Süleyman Soylu aynı üslupla ve aynı tonda ülkenin Ana muhalefet partisi liderine karşı da yapmıştı ve milletin gözünün içine baka baka “sen bittin” demişti Kemal Kılıçtaroğlu’na.
Bir ülkenin içişleri bakanı bu üslupla yaptığı konuşmada, konuşmasında seçtiği kelimelerle bir ülke halkına güven verebilir mi? Ülkenin ana muhalefet liderine bunu diyebilen bir ülkede kim nasıl güvende olabilir.
Ve elbette siyasi lidere o kelimeyi kullanan bakan, uyuşturucu satıcısı için polisine; “Uyuşturucu satıcısını gören güvenlik görevlisi ne yaparsa yapsın sorumluluğu bana ait. Bir uyuşturucu satıcısını gördükleri zaman, beni ne kadar kınarlarsa kınasınlar, ne kadar eleştirirlerse eleştirsinler, o uyuşturucu satıcısının ayağını kırmayan polis görevini yapmamış demektir. Suçunu bana atsın. Suçu neyse 5, 10 ya da 20 yıl içeride yatmaksa yatarım.”

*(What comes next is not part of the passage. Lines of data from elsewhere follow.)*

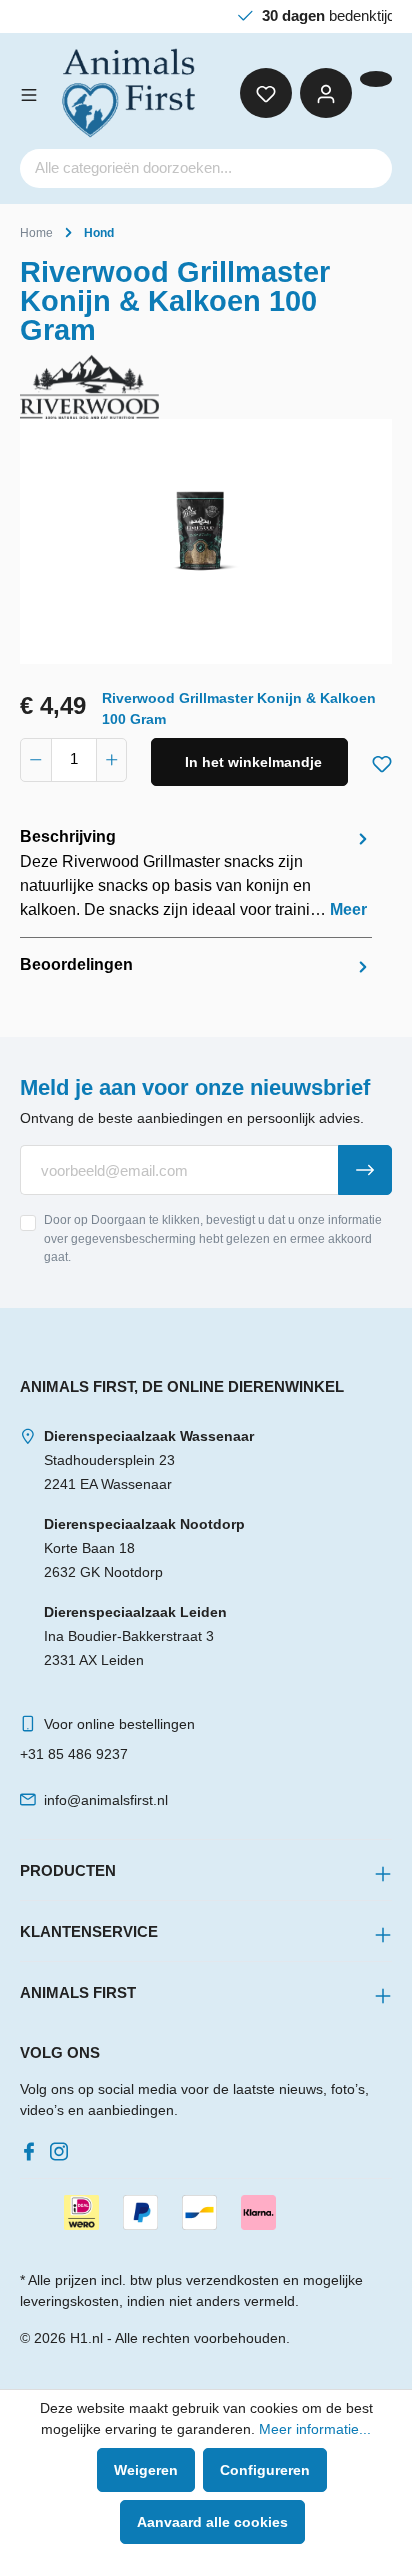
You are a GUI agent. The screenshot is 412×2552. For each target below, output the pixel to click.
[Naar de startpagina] (130, 93)
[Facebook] (33, 2146)
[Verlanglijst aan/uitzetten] (382, 760)
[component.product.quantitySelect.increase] (112, 760)
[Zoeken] (368, 168)
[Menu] (29, 93)
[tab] (196, 873)
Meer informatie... (315, 2429)
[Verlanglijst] (266, 93)
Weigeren (146, 2470)
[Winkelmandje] (376, 79)
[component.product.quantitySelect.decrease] (36, 760)
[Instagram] (63, 2146)
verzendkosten (232, 2280)
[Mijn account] (326, 93)
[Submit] (365, 1170)
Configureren (265, 2470)
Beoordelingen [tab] (76, 964)
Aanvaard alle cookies (212, 2522)
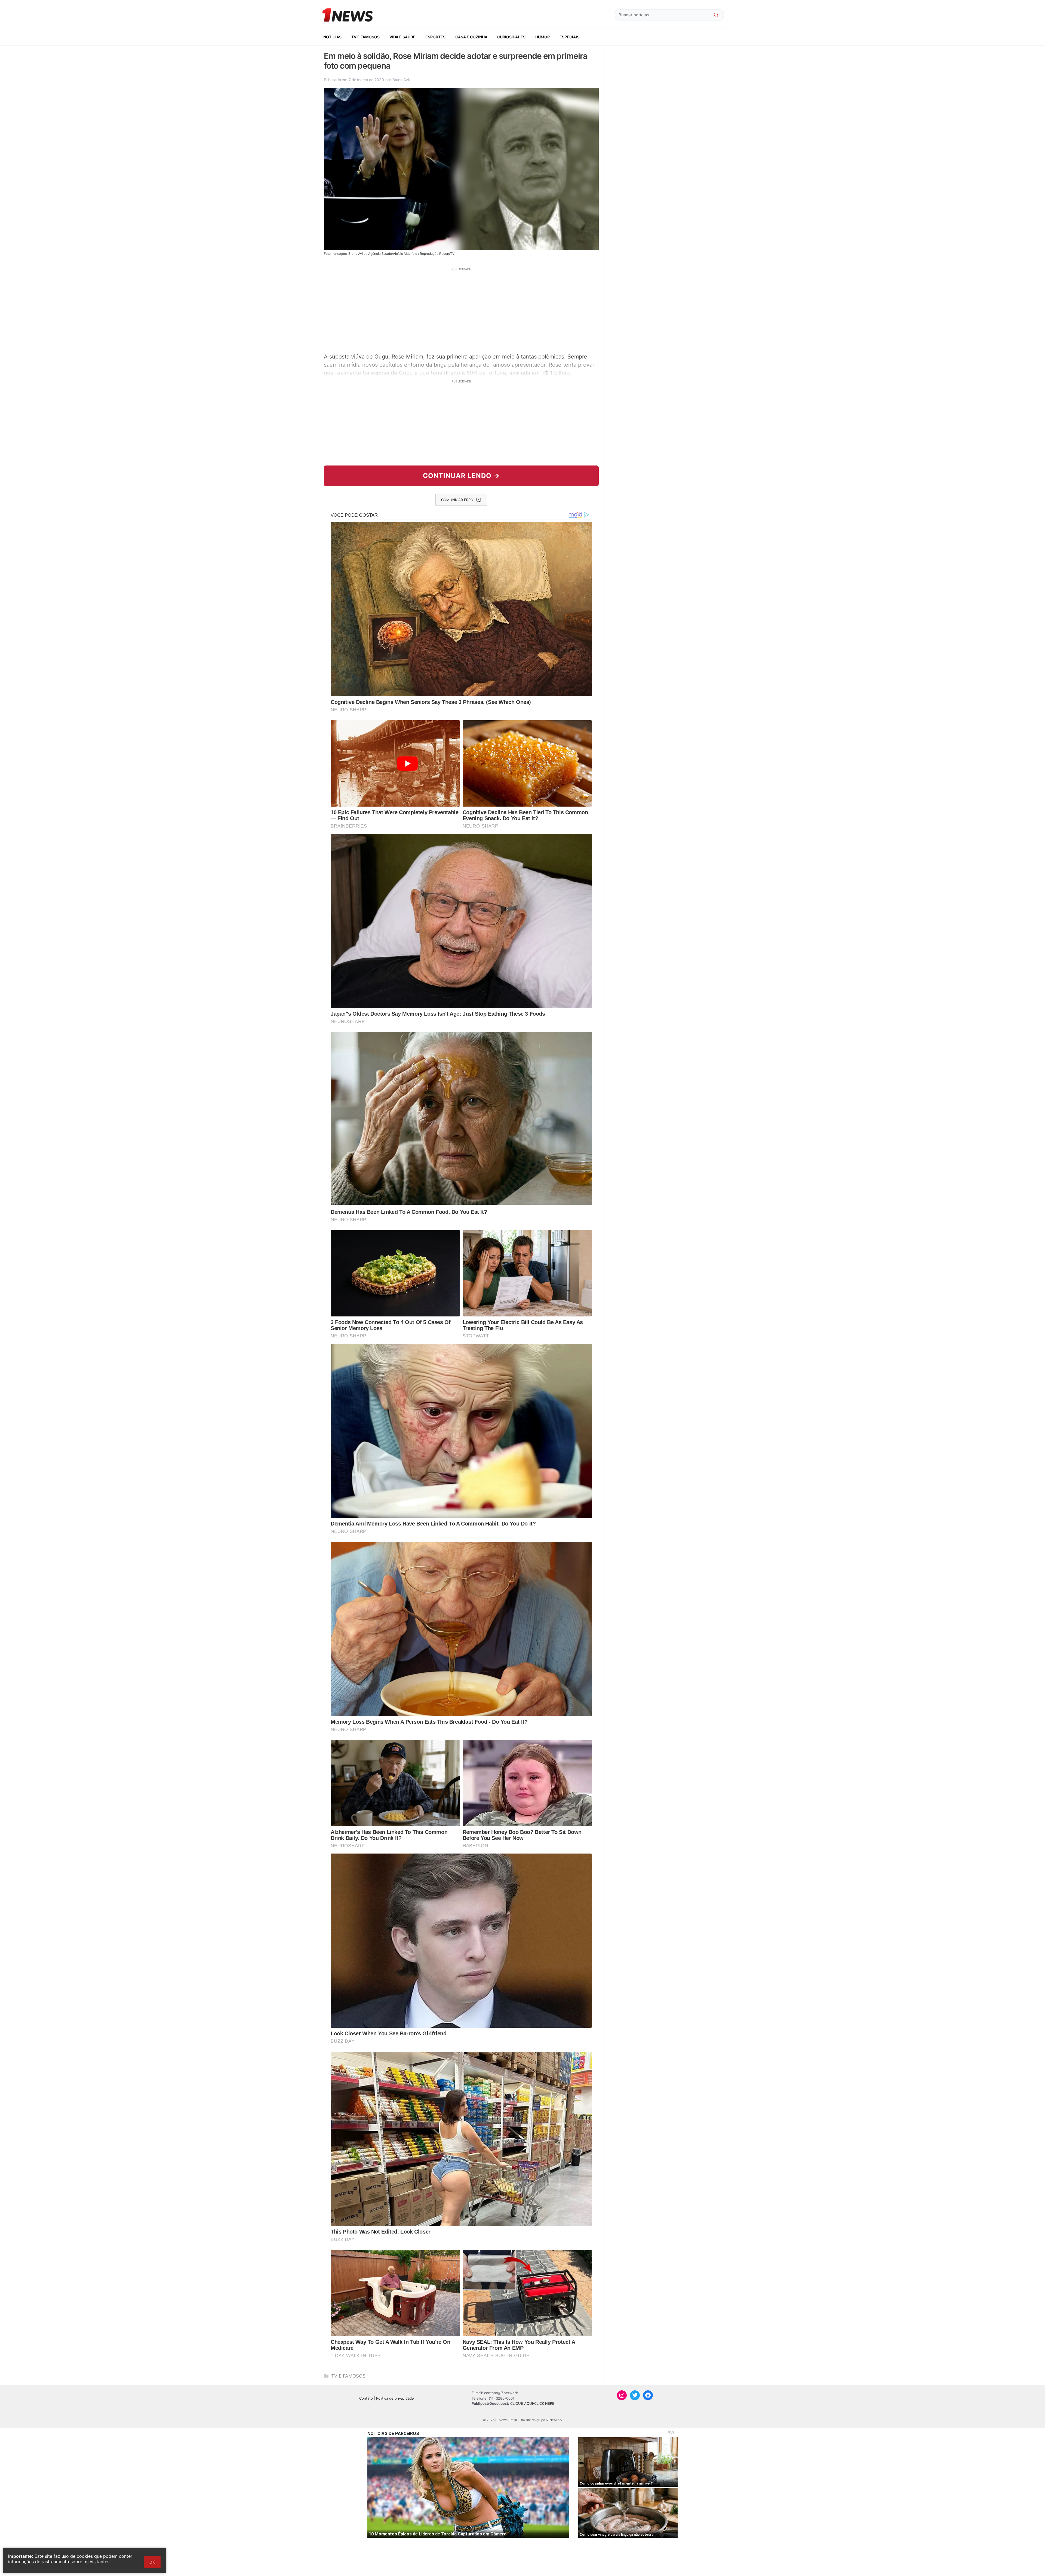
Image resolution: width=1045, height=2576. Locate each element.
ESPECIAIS (569, 37)
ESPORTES (435, 37)
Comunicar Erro (457, 500)
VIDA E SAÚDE (402, 37)
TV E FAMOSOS (365, 37)
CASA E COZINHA (471, 37)
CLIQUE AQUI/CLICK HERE (532, 2403)
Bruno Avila (401, 79)
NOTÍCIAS (332, 37)
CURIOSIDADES (511, 37)
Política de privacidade (395, 2398)
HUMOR (542, 37)
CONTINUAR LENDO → (461, 476)
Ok (152, 2562)
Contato (366, 2398)
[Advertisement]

Soylu okul önlerindeki uyuşturucu satıcılarının polisler tarafından anında cezalandırmasını istiyor. Söylediklerinin dikkate alınması ve uygulanması için de öyle bir sert üslupla ve hiddetle söylüyor ki onu dinleyen polisin bu söylemi dikkate alması oldukça normal sayılır.
Benim de liseye giden bir çocuğum var. Onun okulunun önünde uyuşturucu satılmasına göz yumulmasını asla istemem. Hatta ben çocuğumun okulunun önünde uyuşturucu satanı görsem belki orada bacağının kırılmasını isteyebilirim. Birçok vatandaş belki bunu yapar da. Ama bunu devlet yapamaz. Devleti yönetenler söyleyemez. Söylerse orada hukuk olmaz, hukuk devleti olmaz. Devlet yakaladığı suçluyu dövmekle, öldürmekle görevli değildir.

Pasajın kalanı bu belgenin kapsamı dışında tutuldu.